## Work instruction
Transcribe exactly the lines that fall between the one holding "Screen dimensions: 938x506" and the one holding "Task: Click the green download arrow icon", inclusive, from the entries below.

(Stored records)
========
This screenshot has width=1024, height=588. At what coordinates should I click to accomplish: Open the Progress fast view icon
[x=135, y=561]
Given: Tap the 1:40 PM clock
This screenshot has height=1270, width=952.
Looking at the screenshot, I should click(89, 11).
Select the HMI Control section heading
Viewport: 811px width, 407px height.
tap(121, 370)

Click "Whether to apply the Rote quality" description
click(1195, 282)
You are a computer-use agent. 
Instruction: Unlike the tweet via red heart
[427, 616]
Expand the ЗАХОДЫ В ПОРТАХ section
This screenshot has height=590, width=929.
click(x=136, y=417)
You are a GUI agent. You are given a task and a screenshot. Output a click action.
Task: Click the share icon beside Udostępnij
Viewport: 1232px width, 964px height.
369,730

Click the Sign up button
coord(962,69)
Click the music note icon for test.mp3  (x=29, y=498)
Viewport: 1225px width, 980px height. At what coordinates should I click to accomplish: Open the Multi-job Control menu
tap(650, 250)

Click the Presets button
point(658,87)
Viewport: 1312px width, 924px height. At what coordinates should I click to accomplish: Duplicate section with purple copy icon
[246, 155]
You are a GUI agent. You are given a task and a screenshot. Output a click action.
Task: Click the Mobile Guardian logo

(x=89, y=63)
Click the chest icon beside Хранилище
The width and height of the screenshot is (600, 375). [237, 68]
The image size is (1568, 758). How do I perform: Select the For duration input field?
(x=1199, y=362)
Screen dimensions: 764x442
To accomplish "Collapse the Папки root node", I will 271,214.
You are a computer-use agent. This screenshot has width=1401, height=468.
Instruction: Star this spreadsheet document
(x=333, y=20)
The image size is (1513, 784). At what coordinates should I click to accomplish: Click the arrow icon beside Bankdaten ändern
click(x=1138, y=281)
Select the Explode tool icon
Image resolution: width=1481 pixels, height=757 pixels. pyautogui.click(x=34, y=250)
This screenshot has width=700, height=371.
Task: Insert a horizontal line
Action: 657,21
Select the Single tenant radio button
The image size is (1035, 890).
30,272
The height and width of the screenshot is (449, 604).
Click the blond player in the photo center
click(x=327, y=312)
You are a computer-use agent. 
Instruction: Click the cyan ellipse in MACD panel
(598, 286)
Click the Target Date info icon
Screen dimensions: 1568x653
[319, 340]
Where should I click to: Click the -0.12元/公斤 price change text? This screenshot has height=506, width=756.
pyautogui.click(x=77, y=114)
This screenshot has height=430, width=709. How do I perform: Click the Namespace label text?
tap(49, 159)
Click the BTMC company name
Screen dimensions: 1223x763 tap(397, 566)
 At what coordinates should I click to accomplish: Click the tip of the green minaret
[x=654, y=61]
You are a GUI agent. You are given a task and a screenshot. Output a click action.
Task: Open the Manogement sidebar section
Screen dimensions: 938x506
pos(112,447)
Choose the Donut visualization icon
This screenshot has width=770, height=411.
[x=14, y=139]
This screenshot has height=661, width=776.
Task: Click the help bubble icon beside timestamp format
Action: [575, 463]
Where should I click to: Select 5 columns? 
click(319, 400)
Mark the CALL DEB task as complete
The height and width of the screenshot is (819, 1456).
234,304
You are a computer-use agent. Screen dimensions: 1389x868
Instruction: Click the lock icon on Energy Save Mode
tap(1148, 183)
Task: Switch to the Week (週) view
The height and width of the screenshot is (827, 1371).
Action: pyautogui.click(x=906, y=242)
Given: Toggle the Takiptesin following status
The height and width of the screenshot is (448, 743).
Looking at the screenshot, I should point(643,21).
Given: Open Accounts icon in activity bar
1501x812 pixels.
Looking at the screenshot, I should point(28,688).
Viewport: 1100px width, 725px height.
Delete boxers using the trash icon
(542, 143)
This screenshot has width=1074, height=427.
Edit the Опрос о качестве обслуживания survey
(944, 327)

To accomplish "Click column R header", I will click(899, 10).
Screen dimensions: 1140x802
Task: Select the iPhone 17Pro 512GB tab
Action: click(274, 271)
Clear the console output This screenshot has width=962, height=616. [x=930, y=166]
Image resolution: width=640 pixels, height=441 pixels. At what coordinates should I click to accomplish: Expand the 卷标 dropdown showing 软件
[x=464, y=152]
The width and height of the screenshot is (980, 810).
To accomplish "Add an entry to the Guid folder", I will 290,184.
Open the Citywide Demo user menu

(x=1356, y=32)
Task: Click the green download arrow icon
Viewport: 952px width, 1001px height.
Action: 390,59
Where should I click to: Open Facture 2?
========
## Response area
Screen dimensions: 938x506
pos(112,447)
Choose the Donut visualization icon
This screenshot has width=770, height=411.
[x=14, y=139]
This screenshot has height=661, width=776.
Task: Click the help bubble icon beside timestamp format
Action: [575, 463]
Where should I click to: Select 5 columns? 
click(319, 400)
Mark the CALL DEB task as complete
The height and width of the screenshot is (819, 1456).
234,304
You are a computer-use agent. Screen dimensions: 1389x868
Instruction: Click the lock icon on Energy Save Mode
tap(1148, 183)
Task: Switch to the Week (週) view
The height and width of the screenshot is (827, 1371).
Action: pyautogui.click(x=906, y=242)
Given: Toggle the Takiptesin following status
The height and width of the screenshot is (448, 743).
Looking at the screenshot, I should point(643,21).
Given: Open Accounts icon in activity bar
1501x812 pixels.
Looking at the screenshot, I should point(28,688).
Viewport: 1100px width, 725px height.
Delete boxers using the trash icon
(542, 143)
This screenshot has width=1074, height=427.
Edit the Опрос о качестве обслуживания survey
(944, 327)

To accomplish "Click column R header", I will click(899, 10).
Screen dimensions: 1140x802
Task: Select the iPhone 17Pro 512GB tab
Action: click(274, 271)
Clear the console output This screenshot has width=962, height=616. [x=930, y=166]
Image resolution: width=640 pixels, height=441 pixels. At what coordinates should I click to accomplish: Expand the 卷标 dropdown showing 软件
[x=464, y=152]
The width and height of the screenshot is (980, 810).
To accomplish "Add an entry to the Guid folder", I will 290,184.
Open the Citywide Demo user menu

(x=1356, y=32)
Task: Click the green download arrow icon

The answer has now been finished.